++++ EXCERPT
Dr Melody Redman is a clinical genetics registrar, with a background in academic paediatrics.
In March 2020, temporary provisions were introduced to permit women in the first 9 weeks and 6 days of pregnancy to take both medical abortion pills at home. The pills are sent through the post, after a remote consultation with an abortion provider. Prior to this, the administering of the first of the two required pills for medical abortions could only take place in approved hospitals or abortion clinics.
This emergency ‘at-home’ abortion scheme was introduced because of fears about limited in-person access to clinics during the coronavirus pandemic, with the mantra at the time being ‘Stay Home and Protect the NHS’. The UK, Welsh, and Scottish Governments have recently undertaken consultations on whether to end these measures or make them permanent, and the publication of their respective decisions is imminent.
Unsurprisingly, this push to permanently permit ‘at-home’ abortion has been spearheaded by the UK’s two largest abortion providers: MSI Reproductive Choices (formerly Marie Stopes) and the British Pregnancy Advisory Service, who are lobbying for the scheme to be made permanent. Given that 59.3% of UK abortion clinics are rated by the Care Quality Commission as ‘Requires Improvement for Safety’, how then can we trust them to ensure the safety of women ‘at-home’?
++++++++
++++ DATASET CONTENT
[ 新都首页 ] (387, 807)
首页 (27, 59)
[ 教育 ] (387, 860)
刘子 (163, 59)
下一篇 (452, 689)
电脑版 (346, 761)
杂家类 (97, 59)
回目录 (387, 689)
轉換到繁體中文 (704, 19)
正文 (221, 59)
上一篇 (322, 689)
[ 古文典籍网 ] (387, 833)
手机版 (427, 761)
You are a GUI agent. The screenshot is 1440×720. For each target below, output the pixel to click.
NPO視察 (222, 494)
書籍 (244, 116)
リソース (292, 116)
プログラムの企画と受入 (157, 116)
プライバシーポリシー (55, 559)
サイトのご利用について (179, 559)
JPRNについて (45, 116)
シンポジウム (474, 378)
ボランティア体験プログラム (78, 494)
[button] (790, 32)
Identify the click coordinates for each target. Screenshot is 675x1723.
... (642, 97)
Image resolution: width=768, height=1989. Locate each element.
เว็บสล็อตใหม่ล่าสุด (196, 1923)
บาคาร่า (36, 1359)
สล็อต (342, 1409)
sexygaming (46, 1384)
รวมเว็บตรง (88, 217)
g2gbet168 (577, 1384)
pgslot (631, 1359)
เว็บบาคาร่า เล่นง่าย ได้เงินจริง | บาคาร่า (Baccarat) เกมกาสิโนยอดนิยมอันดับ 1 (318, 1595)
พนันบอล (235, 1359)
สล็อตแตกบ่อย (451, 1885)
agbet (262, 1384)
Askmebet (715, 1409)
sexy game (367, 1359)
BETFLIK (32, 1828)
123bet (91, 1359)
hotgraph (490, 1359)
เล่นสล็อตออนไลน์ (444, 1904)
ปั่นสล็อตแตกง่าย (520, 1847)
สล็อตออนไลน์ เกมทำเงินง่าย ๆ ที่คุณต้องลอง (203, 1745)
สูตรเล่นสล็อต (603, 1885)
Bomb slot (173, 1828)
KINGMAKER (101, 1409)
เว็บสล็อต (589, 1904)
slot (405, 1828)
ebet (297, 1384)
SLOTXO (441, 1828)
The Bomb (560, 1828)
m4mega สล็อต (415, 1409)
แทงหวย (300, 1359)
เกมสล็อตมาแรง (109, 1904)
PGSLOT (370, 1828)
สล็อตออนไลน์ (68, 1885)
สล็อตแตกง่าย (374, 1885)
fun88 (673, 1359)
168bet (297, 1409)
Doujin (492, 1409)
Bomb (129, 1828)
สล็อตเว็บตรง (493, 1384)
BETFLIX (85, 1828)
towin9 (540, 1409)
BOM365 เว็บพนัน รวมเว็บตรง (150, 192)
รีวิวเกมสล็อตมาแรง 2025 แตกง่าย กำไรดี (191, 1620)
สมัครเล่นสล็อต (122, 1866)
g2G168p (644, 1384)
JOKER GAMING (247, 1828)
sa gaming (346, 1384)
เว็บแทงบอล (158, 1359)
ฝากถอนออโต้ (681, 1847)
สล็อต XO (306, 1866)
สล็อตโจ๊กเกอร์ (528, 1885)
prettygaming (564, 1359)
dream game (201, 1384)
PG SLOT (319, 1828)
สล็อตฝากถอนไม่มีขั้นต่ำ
++++++++
▶ **PROBLEM SET**
• a. For each statement about the article on at-home abortion pills, answer yes or no and quote the exact words from the article that decide it: (i) The temporary provisions were introduced in March 2020. (ii) Before the provisions, the first of the two pills could be taken at home. (iii) MSI Reproductive Choices was formerly called the British Pregnancy Advisory Service.
• b. Pick up the article on at-home abortion pills after its last sentence and continue writing it.
The rows play no part here.

▶ **ANSWERS BY ITEM NUMBER**
• a.
(i) Yes: "In March 2020, temporary provisions were introduced"
(ii) No: "the administering of the first of the two required pills for medical abortions could only take place in approved hospitals or abortion clinics"
(iii) No: "MSI Reproductive Choices (formerly Marie Stopes)"

• b.
Last month, I along with over 600 other medics signed an open letter demanding an end to the scheme. Our letter expressed grave concerns over examples of the pills being used beyond the 10-week limit for home medical abortions, and in some cases after the 24-week legal limit for surgical terminations. The letter also highlighted a string of other safety and safeguarding issues related to issuing abortion pills without a face-to-face consultation.
Indeed, ‘at-home’ abortions rely on women accurately remembering the first day of their last period, which only around 50% of us do. This date is then used to estimate how far through the pregnancy the woman is. The Department of Health & Social Care has confirmed that pregnancies beyond the legal limit for ‘at-home’ abortions are being terminated at home, putting women at higher risk of complications.
It appears that data on the effects of ‘at-home’ abortions is being significantly and systemically under-reported. A Freedom of Information (FOI) request to the Care Quality Commission revealed that between April and November 2020, 11 women using the scheme, who had a gestational date beyond the legal limit for early medical abortion, required hospital treatment for complications. FOI requests have similarly since shown women suffering from serious issues (including sepsis, haemorrhage, and trauma to pelvic organs) after taking the pills.
Worryingly, an undercover investigation (led by a former director of MSI Reproductive Choices) revealed the lack of basic checks carried out by abortion providers before issuing pills-by-post. The investigation saw volunteer clients being sent abortion pills despite using false identities and gestational dates, including a date that could only have led to an abortion beyond the legal limit for ‘at-home’ abortions.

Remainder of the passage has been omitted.